RECENSIONE
La lingua celtica cornica ha caratterizzato dal IX al XII secolo la cultura del Sud-Ovest del Regno Unito ed è comunemente conosciuta come la lingua antica della Cornovaglia. Parlata da qualche migliaio di persone, è riconosciuta nella Carta delle Lingue Regionali.
Nella prima decade del nostro secolo swingava rilassata al ritmo Sixties, tra abitini a pois e organetti collegiali, la band femminile inglese delle Pipettes. Scherzavano molto, loro, al contrario dei giornalisti musicali che immersi in frenetiche dietrologie scomodavano la grande truffa del rock ‘n’ roll architettata da Malcolm McLaren e i suoi Sex Pistols.
Le ragazze rimasero a galla per un po’, leggere com’erano, tra le onde del punk revival e del garage rock indipendente di inizio secolo, ma Gwenno Saunders sentì il bisogno di togliere il disturbo, forse avvertendo la stessa inquietudine di Green Gartside degli Scritti Politti nei frenetici 80’s, lo stesso bisogno di fuga dal disagio del successo e di ritorno alle origini.
Gwenno è figlia di Tim Saunders, poeta e giornalista, e decide di risciacquare i suoi panni – dopo un’immersione nel pop della cultura dominante – nella tradizione cornica, nella famiglia e in un certo senso di rassicurante appartenenza che caratterizza da sempre i costumi delle culture minoritarie. Lo fa con un genuino disinteresse, in buona fede, nei confronti di eventuali fraintendimenti (cattive interpretazioni) del manifesto orgoglio che potrebbero deviare il suo percorso verso derive indipendentiste del tutto estranee alla sua personalità.
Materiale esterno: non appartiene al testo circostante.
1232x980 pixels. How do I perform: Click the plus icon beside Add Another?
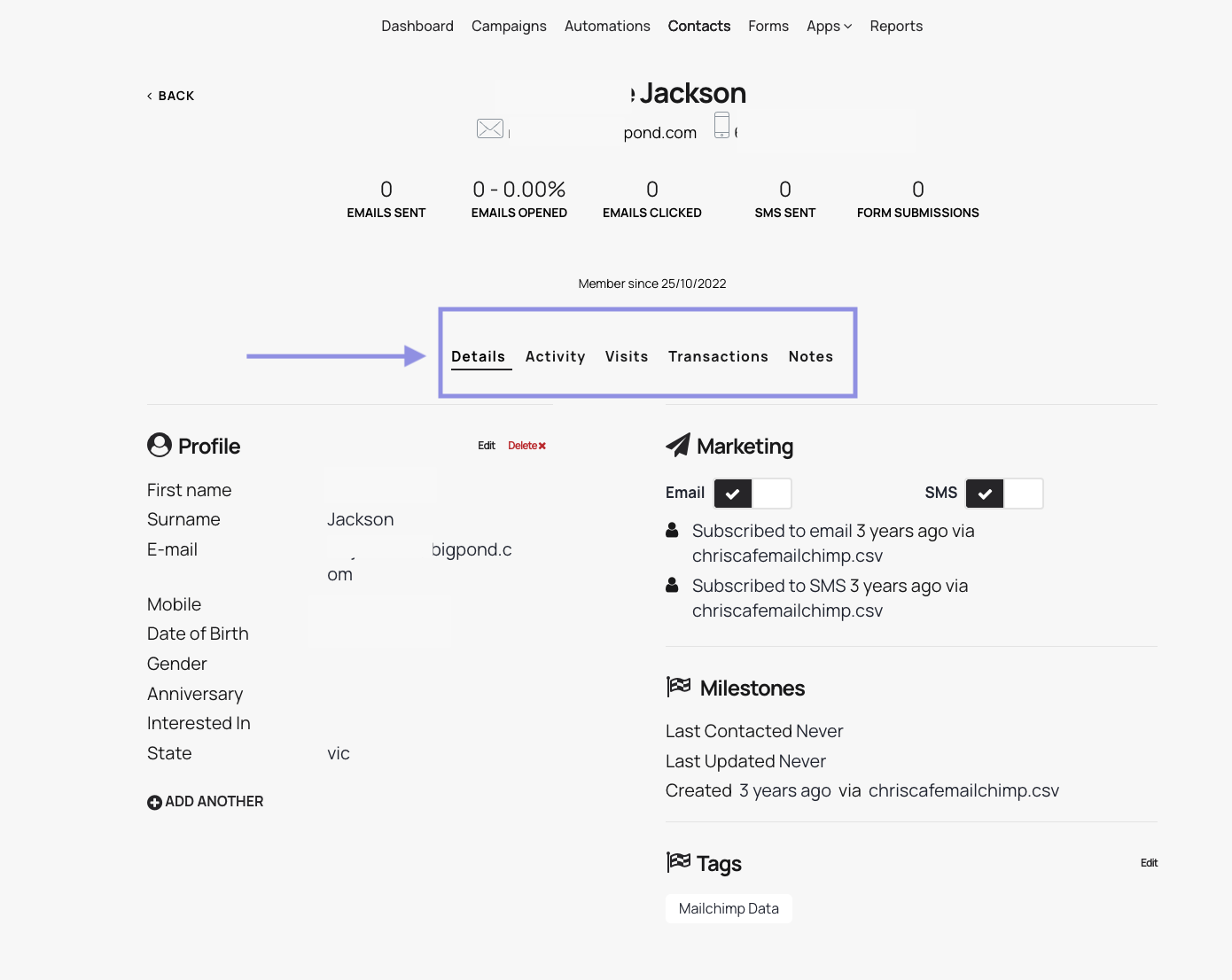(154, 802)
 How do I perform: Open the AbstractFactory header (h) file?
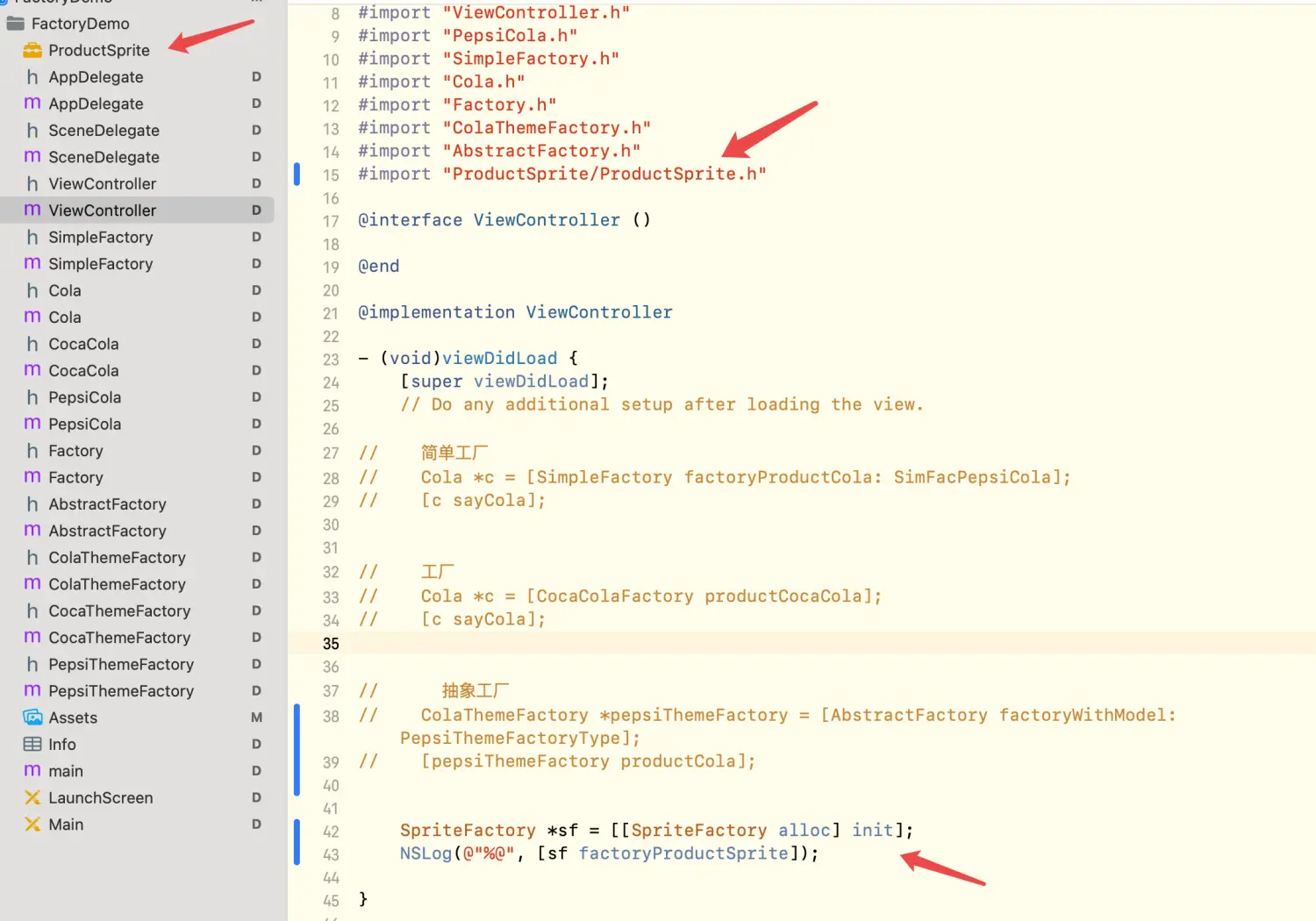pyautogui.click(x=107, y=504)

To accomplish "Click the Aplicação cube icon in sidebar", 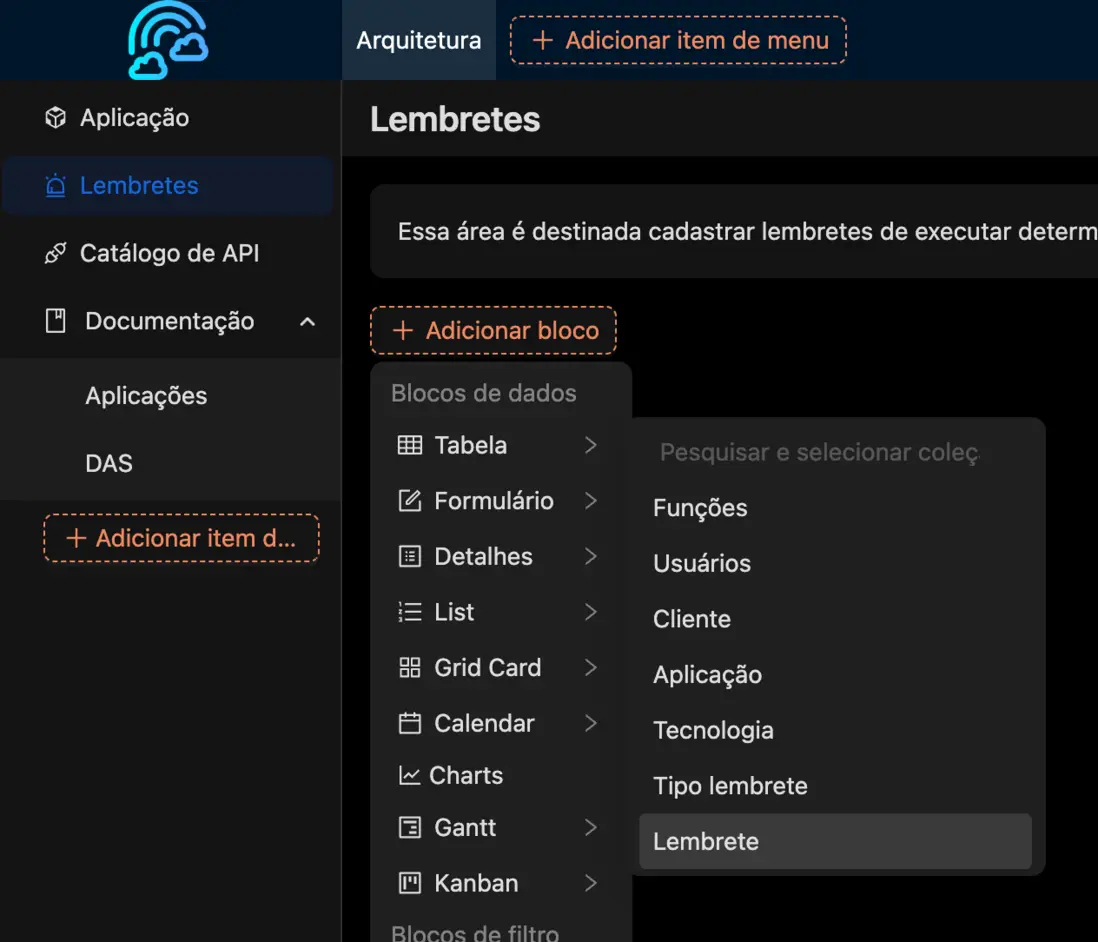I will coord(56,118).
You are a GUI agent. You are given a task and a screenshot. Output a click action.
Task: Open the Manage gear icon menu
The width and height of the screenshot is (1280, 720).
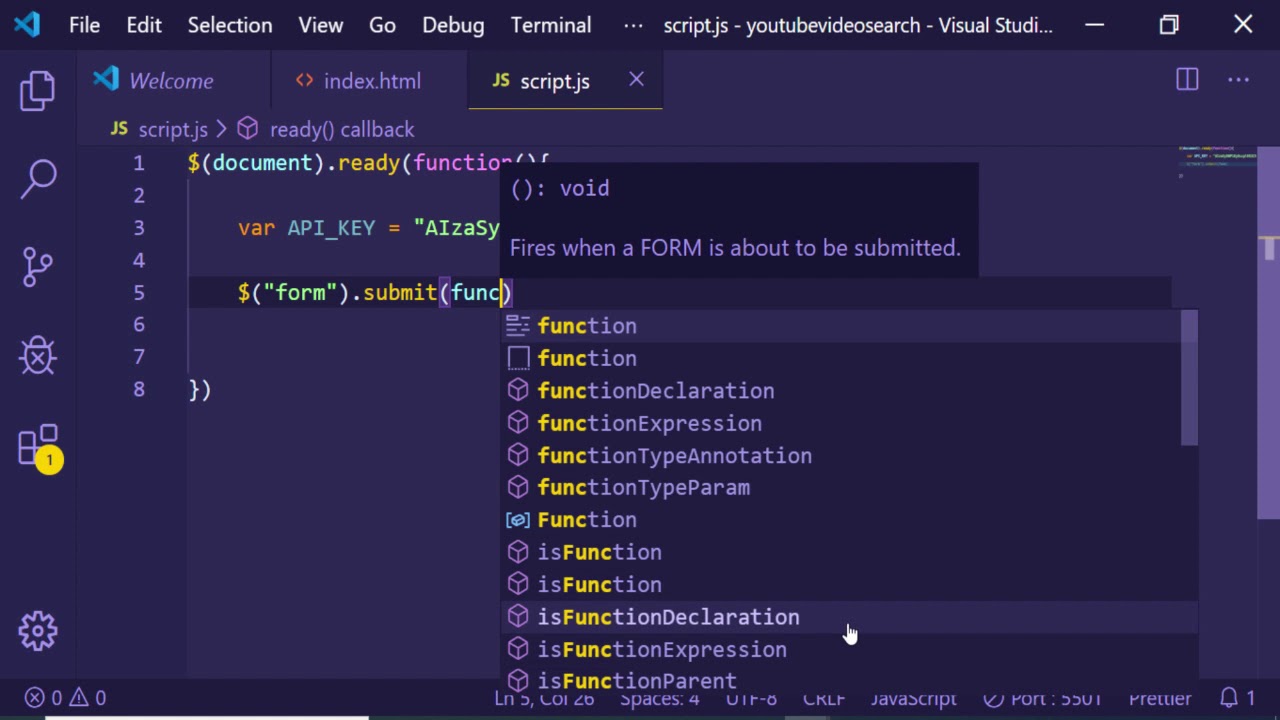pyautogui.click(x=38, y=630)
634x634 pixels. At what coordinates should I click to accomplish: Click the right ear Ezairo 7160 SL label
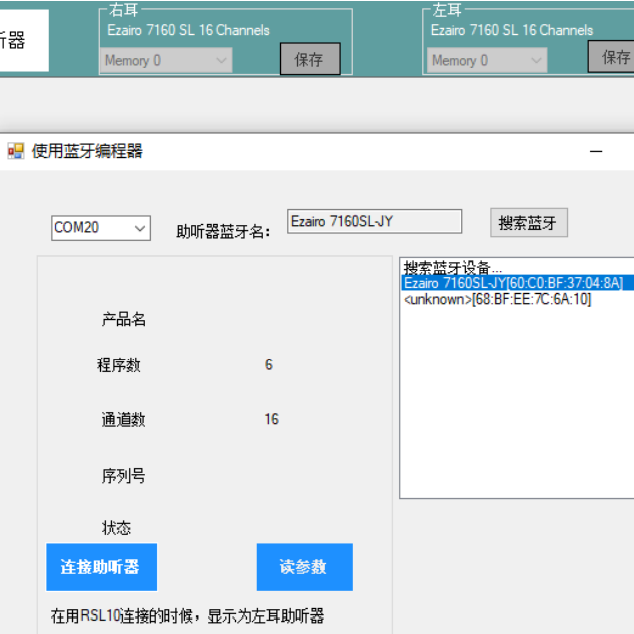pos(188,30)
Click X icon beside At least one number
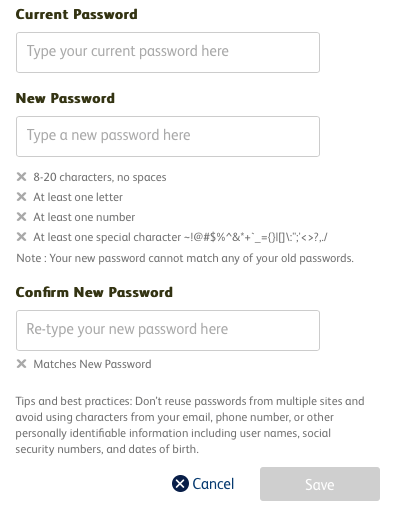 [x=21, y=217]
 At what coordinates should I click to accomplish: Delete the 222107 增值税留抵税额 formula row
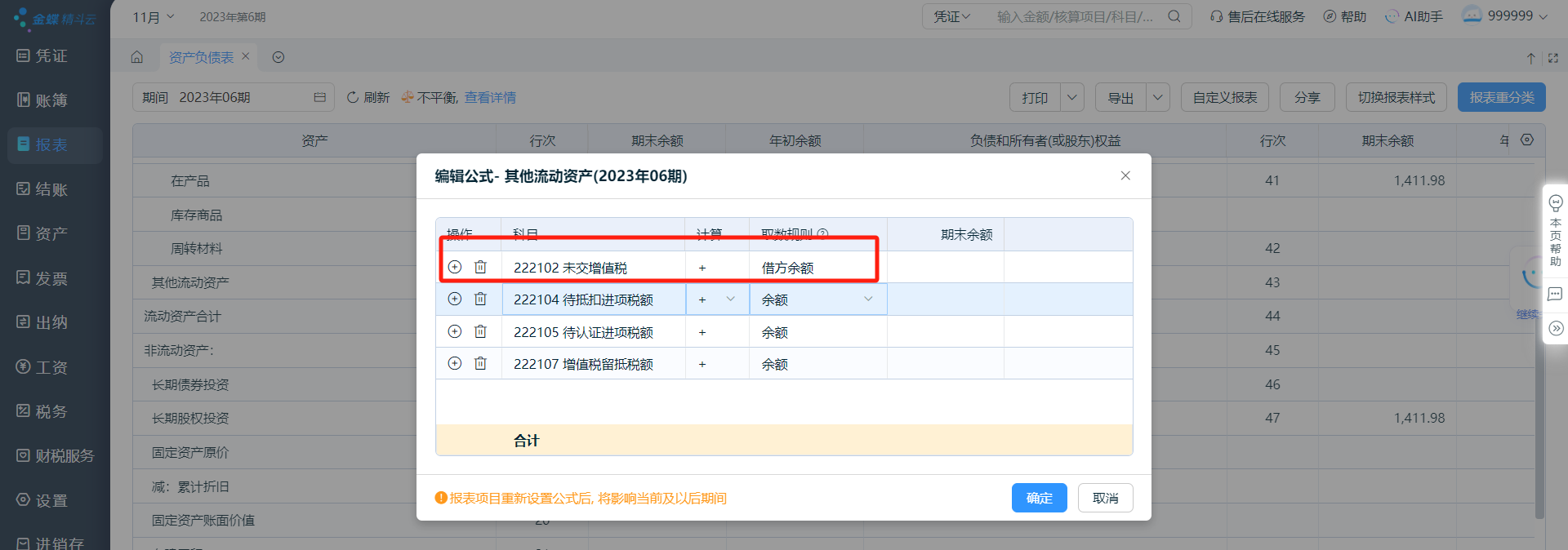tap(480, 364)
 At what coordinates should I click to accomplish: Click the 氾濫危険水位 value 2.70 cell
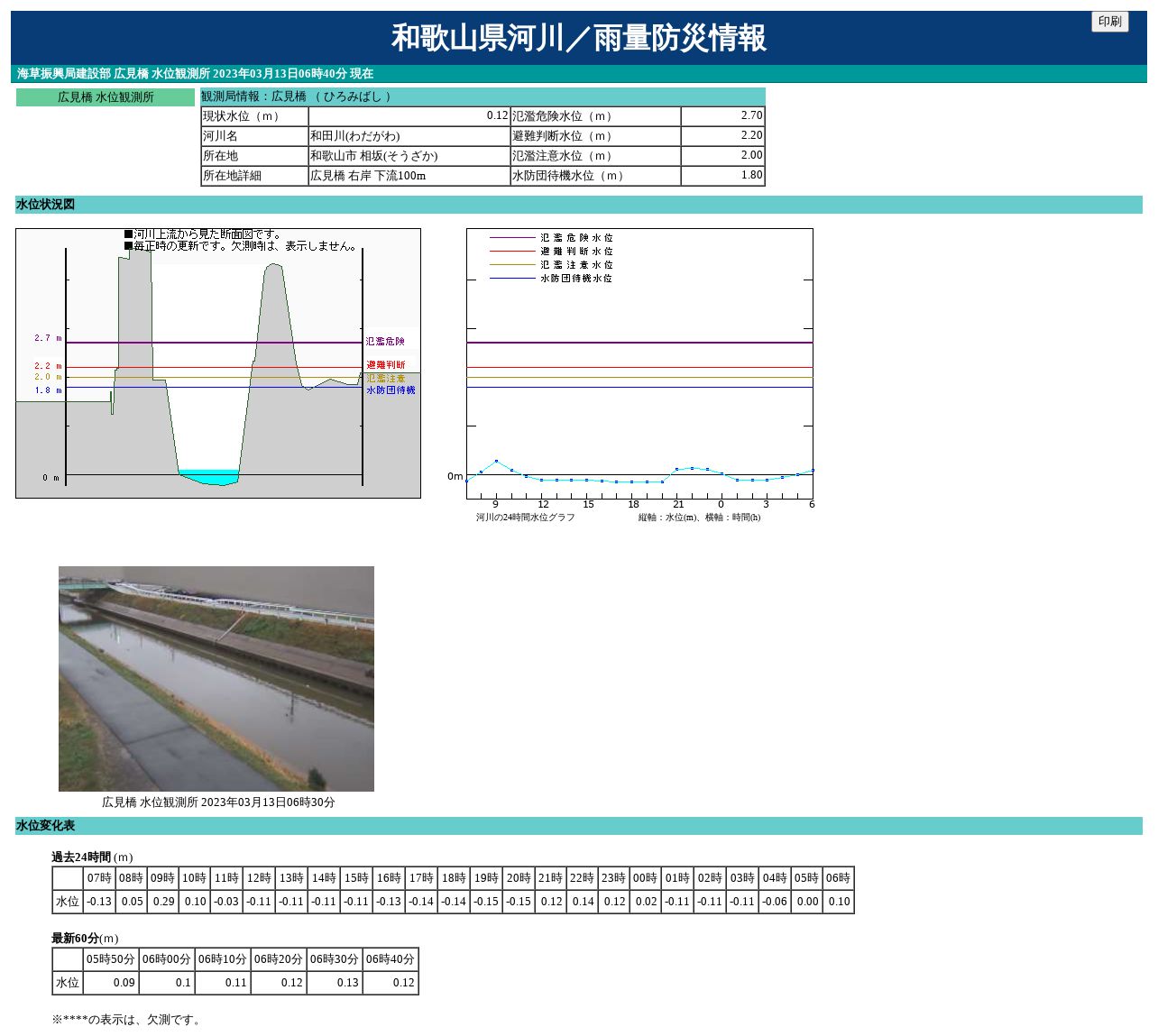pyautogui.click(x=722, y=116)
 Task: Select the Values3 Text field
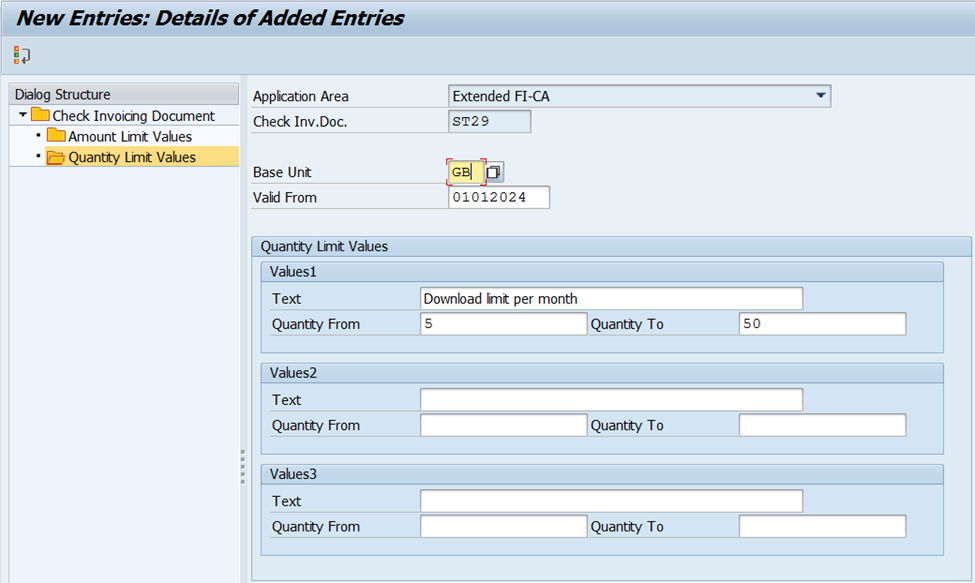click(x=611, y=501)
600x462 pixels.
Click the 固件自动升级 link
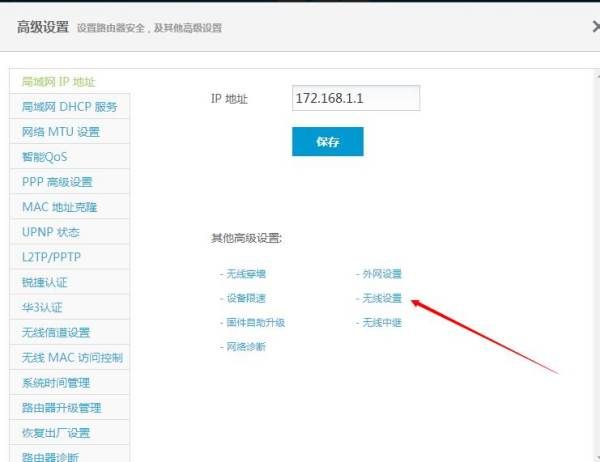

Esce un album su Heavenly Recordings, “Le Kov”: suoni scintillanti, istantanee tremolanti e chiaroscurali, ritmiche kraut, suoni ambient ed easy listening malinconica trovano asilo politico in questa zona franca, nonostante l’inflessione dura (per noi latini) della lingua cornica, che però conferisce al risultato finale un certo fascino esotico.
E’ molto difficile identificare un elemento musicale che sia stato deliberatamente escluso in questo progetto – la forte natura inclusiva in termini di sonorità permea tutta l’opera, tutto intorno le brughiere della Cornovaglia, i suoi miti, le ritualità antiche di cui pochi oggi detengono le segrete tracce.
L’intimità che raggiunge “Le Kov” rimanda a sensazioni provate ascoltando lo storico “Rock Bottom” di Robert Wyatt, album ispirato agli stessi scenari nebbiosi e solitari della Giudecca a Venezia che fanno da sfondo nel fulminante breve racconto di Edgar Allan Poe “L’appuntamento”.
Per Gwenno il luogo è un “posto della memoria” (che è la traduzione del titolo “Le Kov”), un lido mai troppo lontano da raggiungere se si conserva intatta l’attitudine ad andare al cuore delle cose, dietro al velo illusorio dei fenomeni.